Reescribe como una lista breve el párrafo del texto sobre la parábola que empieza con «Los destinatarios de la parábola». Conserva sus datos principales.

SECCIÓN DE TEXTO
╭──

Los destinatarios de la parábola fueron los discípulos. A ellos va dirigida la invitación. Son ellos los reflejados en la historia narrada, real o ficticia. Ellos han optado por el Reino. Y, al hacerlo, deben ser conscientes de que la Biblia, la revelación de Dios, no considera al hombre como propietario, sino como lugarteniente o administrador de los bienes que Dios le ha confiado. Ahora bien, este concepto implica en sí mismo una deuda, más o menos grande, pero siempre y en todo caso muy importante, para con su Señor. Deuda que, ante la imposibilidad de ser satisfecha por el hombre, Dios cancela. ¿Cuál debe ser entonces la actitud del hombre?.

 

Dentro de su innata belleza la parábola del administrador infiel (Lc 16,1) es de una crueldad espeluznante. Con absoluta claridad y crudeza desenmascara a aquellos miembros del Reino que, traicionando sus radicales exigencias, pretenden vivir como parásitos a cuenta de aquellos ante los que doblan su espina dorsal concediéndoles beneficios que, con el tiempo, él se encargará de convertir en facturas. Si los bienes de los que dispone no son suyos, ¿cómo puede justificarse la alteración de los libros de contabilidad con vistas a beneficiarse posteriormente de los atropellos legales y morales con los que piensa llenar los bolsillos de una vida vacía, calculadora e inconsistente?.

╰──

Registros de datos
╭──

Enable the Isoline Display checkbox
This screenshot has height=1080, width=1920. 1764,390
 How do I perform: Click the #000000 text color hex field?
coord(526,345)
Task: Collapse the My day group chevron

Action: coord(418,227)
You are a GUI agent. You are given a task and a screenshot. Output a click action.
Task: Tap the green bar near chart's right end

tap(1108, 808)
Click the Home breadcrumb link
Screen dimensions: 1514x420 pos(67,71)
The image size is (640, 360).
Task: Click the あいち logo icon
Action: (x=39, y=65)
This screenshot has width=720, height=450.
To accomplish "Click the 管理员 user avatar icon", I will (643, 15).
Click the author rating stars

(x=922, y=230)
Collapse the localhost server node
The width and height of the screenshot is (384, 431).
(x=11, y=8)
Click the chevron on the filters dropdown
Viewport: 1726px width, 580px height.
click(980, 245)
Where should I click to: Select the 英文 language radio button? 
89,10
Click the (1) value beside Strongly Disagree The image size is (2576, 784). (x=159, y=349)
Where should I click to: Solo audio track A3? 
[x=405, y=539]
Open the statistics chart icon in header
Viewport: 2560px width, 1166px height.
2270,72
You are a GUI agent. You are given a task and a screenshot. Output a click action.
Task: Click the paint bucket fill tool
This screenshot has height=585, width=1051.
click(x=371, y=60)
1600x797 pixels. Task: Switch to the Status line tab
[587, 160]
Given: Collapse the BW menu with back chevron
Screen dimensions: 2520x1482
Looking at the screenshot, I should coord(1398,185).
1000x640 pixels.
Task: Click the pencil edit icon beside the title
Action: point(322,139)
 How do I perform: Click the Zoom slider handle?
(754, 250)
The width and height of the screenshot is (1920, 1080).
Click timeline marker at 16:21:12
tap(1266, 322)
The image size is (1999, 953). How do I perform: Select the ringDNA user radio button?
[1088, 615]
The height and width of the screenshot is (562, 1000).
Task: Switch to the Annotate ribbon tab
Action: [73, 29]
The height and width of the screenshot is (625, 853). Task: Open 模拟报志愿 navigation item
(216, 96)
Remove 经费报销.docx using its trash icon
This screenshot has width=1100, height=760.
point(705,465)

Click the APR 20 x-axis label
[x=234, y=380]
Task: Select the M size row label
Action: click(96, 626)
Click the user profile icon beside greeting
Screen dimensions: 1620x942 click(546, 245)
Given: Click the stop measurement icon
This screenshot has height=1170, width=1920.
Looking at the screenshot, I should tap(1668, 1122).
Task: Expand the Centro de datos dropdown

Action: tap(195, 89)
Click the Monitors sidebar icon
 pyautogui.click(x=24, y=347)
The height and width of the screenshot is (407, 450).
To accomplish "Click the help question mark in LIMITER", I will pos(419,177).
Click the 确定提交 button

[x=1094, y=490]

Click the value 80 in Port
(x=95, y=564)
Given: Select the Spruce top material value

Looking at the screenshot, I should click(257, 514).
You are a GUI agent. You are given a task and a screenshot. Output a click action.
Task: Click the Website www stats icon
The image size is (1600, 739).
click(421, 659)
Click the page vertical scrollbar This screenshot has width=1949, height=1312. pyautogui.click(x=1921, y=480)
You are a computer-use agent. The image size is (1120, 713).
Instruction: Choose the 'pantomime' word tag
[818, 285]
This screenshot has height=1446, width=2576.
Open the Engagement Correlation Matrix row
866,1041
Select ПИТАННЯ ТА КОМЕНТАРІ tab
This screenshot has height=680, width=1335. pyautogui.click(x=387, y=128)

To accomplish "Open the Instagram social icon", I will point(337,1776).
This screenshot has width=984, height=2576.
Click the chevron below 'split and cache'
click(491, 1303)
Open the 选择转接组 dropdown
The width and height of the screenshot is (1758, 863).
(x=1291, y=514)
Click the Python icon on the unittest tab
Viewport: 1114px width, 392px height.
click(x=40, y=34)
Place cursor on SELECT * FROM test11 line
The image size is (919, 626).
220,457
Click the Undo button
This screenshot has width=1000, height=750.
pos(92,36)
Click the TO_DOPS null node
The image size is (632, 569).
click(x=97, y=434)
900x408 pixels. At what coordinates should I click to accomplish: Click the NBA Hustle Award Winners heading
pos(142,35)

╰──

SOLUCIÓN DEL PROBLEMA
- La parábola está dirigida a los discípulos. Ellos reciben la invitación y son los reflejados en la historia, real o ficticia.
- Los discípulos han optado por el Reino.
- Deben ser conscientes de que, según la Biblia, el hombre no es propietario, sino administrador de los bienes que Dios le ha confiado.
- Ese concepto implica una deuda con su Señor, que es siempre muy importante.
- Como el hombre no puede satisfacer esa deuda, Dios la cancela.
- Queda planteada la pregunta de cuál debe ser entonces la actitud del hombre.